Elle disait : « C’est moi ! c’est moi ! Me voici ! « Elle avait soif d’immortalité pour son fils vers ses destins tendu.

« Me voici ! « Et à la source de sang qui jaillissait de sa poitrine, tous les soldats ont bu.

C’était un amour si entier qu’il ne me laissait pas reconnaître si d’elle me venait la vie, ou si de moi lui venait la vie.

C’était un feu si aveuglant qu’il ne me laissait pas distinguer si je brûlais, par elle, imparfait, ou si, par moi, elle brûlait, accomplie.

C’était un sacrifice si véhément que je ne savais plus si elle était ma mère ou ma patrie, étant suspendu entre le berceau et la tombe.

Et je ne savais pas si je lui donnais ma jeunesse revenue ou si elle rouvrait, à l’ombre de mes cils, ses fraîches prunelles de colombe.

Ah ! pourquoi tout à coup veux-tu que je te regarde ? pourquoi veux-tu qu’à travers mes bandelettes, je fixe ta prunelle qui tour à tour me ronge et me tisonne ?

Pourquoi te séparer de moi comme je m’arrachai de toi tout sanglant, durant cette orageuse nuit de mars pour pleurer les larmes de l’homme ?


Libérez-moi de cette angoisse ; je ne résiste plus. Délivrez-moi de cette terreur ; je ne peux plus respirer.

Donnez-moi un peu de lumière.

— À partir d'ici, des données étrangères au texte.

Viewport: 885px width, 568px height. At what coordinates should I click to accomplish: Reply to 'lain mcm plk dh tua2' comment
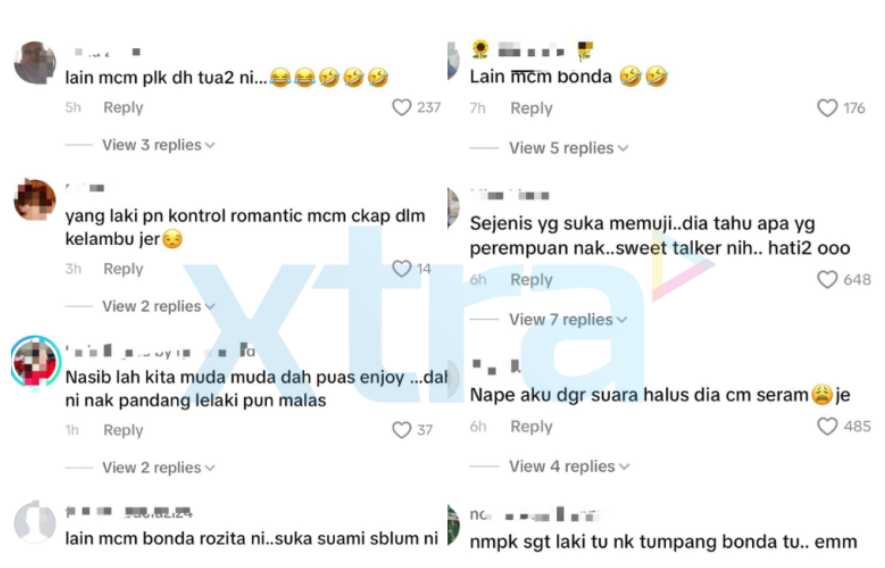tap(123, 107)
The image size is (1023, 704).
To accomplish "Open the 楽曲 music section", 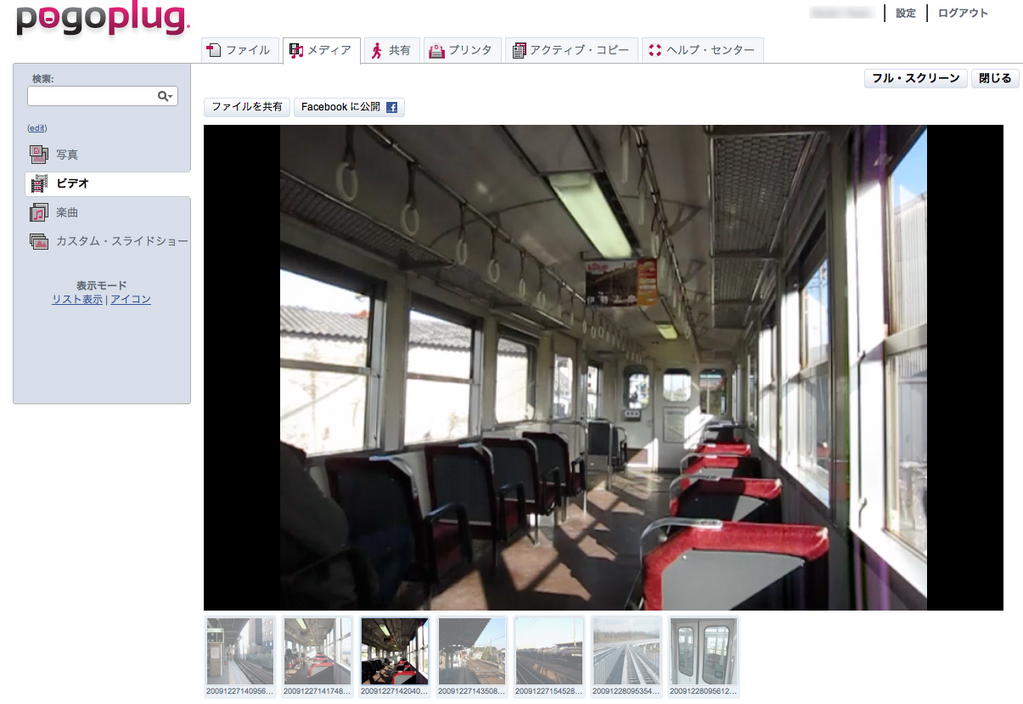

Ouvrez les fenêtres. Tirez-moi de cette ombre affreuse, où je n’ai plus de repos.

Interrompez tout au moins pour une heure ce supplice des visions, ce martyre des apparitions épouvantables.

Je ne sais plus résister.

J’ai envie d’arracher mes bandes et de m’arracher les yeux..

Vous me bandez le front, vous m’enveloppez les paupières, vous me laissez dans l’obscurité.

Et je vois, je vois, toujours je vois. Et de jour et de nuit, toujours je vois.